The below listings of top ten important predictors from the less optimal models against the SVM model, confirm that process variables dominate the list as being the most important. However, different models selected different process variables in the top ten list of importance.
varImp(marsTuned)
## earth variable importance
##
## Overall
## ManufacturingProcess32 100.00
## ManufacturingProcess25 52.90
## ManufacturingProcess17 35.66
## BiologicalMaterial02 34.99
## ManufacturingProcess28 34.99
## BiologicalMaterial03 34.99
## ManufacturingProcess06 27.66
## ManufacturingProcess33 15.89
## BiologicalMaterial09 0.00
varImp(nnetTune)
## loess r-squared variable importance
##
## only 20 most important variables shown (out of 37)
##
## Overall
## ManufacturingProcess17 100.00
## ManufacturingProcess36 85.40
## BiologicalMaterial03 79.61
## ManufacturingProcess31 65.67
## ManufacturingProcess06 65.14
## ManufacturingProcess33 52.30
## ManufacturingProcess11 51.21
## ManufacturingProcess12 44.94
## ManufacturingProcess02 42.47
## BiologicalMaterial09 42.09
## ManufacturingProcess01 33.81
## ManufacturingProcess04 32.17
## ManufacturingProcess27 28.35
## ManufacturingProcess35 23.09
## ManufacturingProcess20 22.43
## BiologicalMaterial10 21.69
## ManufacturingProcess16 19.95
## ManufacturingProcess24 19.63
## ManufacturingProcess21 16.20
## ManufacturingProcess28 14.26
varImp(knnModel)
## loess r-squared variable importance
##
## only 20 most important variables shown (out of 57)
##
## Overall
## ManufacturingProcess13 100.00
## ManufacturingProcess32 95.71
## ManufacturingProcess17 88.31
## BiologicalMaterial06 81.77
## ManufacturingProcess36 75.41
## ManufacturingProcess09 70.71
## BiologicalMaterial12 70.31
## BiologicalMaterial03 70.30
## ManufacturingProcess31 57.99
## ManufacturingProcess06 57.52
## BiologicalMaterial02 54.56
## BiologicalMaterial11 47.81
## ManufacturingProcess33 46.19
## ManufacturingProcess11 45.22
## BiologicalMaterial04 44.54
## ManufacturingProcess30 42.56
## BiologicalMaterial08 41.76
## ManufacturingProcess12 39.68
## BiologicalMaterial01 38.16
## ManufacturingProcess02 37.51
dotPlot(varImp(knnModel), top=20)
vip <- varImp(svmRTuned)$importance
top10Vars <- head(rownames(vip)[order(-vip$Overall)], 10)
as.data.frame(top10Vars)
## top10Vars
## 1 ManufacturingProcess13
## 2 ManufacturingProcess32
## 3 ManufacturingProcess17
## 4 BiologicalMaterial06
## 5 ManufacturingProcess36
## 6 ManufacturingProcess09
## 7 BiologicalMaterial12
## 8 BiologicalMaterial03
## 9 ManufacturingProcess31
## 10 ManufacturingProcess06
plotX <- df[,top10Vars]
plotY <- df[,colYield]
colnames(plotX) <- gsub("(Process|Material)", "", colnames(plotX))

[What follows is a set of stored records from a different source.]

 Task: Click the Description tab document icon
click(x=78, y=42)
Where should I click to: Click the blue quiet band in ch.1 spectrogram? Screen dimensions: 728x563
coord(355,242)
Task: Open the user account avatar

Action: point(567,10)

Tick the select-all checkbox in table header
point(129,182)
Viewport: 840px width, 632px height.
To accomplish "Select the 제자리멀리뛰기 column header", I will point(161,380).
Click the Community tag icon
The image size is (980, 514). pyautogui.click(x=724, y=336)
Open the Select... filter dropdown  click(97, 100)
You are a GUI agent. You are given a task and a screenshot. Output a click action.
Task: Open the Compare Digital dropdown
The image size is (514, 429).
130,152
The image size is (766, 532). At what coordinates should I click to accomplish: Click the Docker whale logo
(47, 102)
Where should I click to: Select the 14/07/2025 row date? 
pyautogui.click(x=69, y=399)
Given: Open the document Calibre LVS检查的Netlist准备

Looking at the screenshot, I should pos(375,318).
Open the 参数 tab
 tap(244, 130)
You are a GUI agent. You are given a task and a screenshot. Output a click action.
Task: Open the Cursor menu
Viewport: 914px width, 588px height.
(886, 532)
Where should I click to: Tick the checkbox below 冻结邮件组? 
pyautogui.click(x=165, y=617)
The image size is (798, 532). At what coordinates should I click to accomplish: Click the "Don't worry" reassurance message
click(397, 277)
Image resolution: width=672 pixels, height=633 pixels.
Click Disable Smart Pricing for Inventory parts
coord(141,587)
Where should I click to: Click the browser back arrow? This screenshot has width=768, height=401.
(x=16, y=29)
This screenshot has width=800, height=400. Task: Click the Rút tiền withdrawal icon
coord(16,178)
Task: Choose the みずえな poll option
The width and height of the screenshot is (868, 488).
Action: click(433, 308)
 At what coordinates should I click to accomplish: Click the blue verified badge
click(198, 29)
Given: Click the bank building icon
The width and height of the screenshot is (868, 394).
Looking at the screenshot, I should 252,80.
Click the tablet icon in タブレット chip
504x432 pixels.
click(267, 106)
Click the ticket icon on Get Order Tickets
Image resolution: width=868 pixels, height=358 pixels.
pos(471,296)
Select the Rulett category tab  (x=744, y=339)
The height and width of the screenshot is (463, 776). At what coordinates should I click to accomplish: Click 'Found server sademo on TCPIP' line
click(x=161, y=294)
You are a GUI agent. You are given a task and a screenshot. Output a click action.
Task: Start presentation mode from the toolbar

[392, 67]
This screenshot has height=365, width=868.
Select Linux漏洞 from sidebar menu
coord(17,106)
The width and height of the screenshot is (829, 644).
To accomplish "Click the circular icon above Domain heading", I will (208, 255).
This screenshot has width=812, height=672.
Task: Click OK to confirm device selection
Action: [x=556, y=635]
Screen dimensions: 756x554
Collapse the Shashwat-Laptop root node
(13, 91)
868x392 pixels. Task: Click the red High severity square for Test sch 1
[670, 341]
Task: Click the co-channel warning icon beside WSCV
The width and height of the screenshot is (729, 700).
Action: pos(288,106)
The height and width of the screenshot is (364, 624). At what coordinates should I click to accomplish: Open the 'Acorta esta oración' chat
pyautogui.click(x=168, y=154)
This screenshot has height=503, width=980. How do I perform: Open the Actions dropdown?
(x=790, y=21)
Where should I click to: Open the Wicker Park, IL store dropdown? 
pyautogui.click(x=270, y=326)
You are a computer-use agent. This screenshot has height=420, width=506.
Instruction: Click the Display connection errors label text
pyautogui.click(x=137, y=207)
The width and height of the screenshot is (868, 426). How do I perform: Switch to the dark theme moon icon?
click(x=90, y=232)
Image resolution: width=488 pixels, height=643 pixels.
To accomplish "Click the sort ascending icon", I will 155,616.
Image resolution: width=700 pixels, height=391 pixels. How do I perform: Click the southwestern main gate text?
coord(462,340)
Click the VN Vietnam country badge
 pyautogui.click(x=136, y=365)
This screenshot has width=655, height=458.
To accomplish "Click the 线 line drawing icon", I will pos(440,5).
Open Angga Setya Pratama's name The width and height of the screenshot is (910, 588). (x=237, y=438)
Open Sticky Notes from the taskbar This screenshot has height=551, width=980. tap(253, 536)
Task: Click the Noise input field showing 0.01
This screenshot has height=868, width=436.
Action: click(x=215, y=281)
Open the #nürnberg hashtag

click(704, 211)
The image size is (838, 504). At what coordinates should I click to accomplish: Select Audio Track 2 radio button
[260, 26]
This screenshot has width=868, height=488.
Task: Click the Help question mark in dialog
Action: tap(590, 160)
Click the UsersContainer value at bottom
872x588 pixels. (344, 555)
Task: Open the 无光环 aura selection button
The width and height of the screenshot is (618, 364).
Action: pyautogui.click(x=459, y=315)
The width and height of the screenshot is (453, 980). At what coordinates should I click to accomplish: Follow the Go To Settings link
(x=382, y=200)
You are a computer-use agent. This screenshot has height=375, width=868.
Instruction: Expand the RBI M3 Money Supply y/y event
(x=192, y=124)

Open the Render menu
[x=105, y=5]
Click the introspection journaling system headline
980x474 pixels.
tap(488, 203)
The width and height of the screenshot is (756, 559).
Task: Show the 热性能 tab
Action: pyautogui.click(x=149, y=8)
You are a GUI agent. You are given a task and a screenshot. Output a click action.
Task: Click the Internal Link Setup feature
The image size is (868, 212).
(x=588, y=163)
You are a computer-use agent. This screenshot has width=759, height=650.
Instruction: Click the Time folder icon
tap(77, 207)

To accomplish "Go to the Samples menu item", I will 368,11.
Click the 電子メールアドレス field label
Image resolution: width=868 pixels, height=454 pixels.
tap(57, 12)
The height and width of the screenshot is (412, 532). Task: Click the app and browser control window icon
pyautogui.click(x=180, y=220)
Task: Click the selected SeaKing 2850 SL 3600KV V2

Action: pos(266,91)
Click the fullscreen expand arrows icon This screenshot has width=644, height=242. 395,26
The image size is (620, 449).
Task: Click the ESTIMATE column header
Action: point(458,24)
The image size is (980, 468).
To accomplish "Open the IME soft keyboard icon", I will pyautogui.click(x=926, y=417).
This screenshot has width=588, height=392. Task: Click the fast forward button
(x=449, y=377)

featurePlot(x = plotX, y = plotY, plot = "scatter",
type = c("p", "smooth"), span = .5,
layout = c(3, 1))
This shows the relationship between the topn 10 predictors and the response. SVM is the optimal model. The top predictors appears to have linear relationship with the response. As per our findings ManufacturingProcess13 has the most positive correlation. Some of the Manufacturing Process have negative impact (negative correlation) on Yield, while most of the Biological Maeterial maintain a positive and balanced correlation.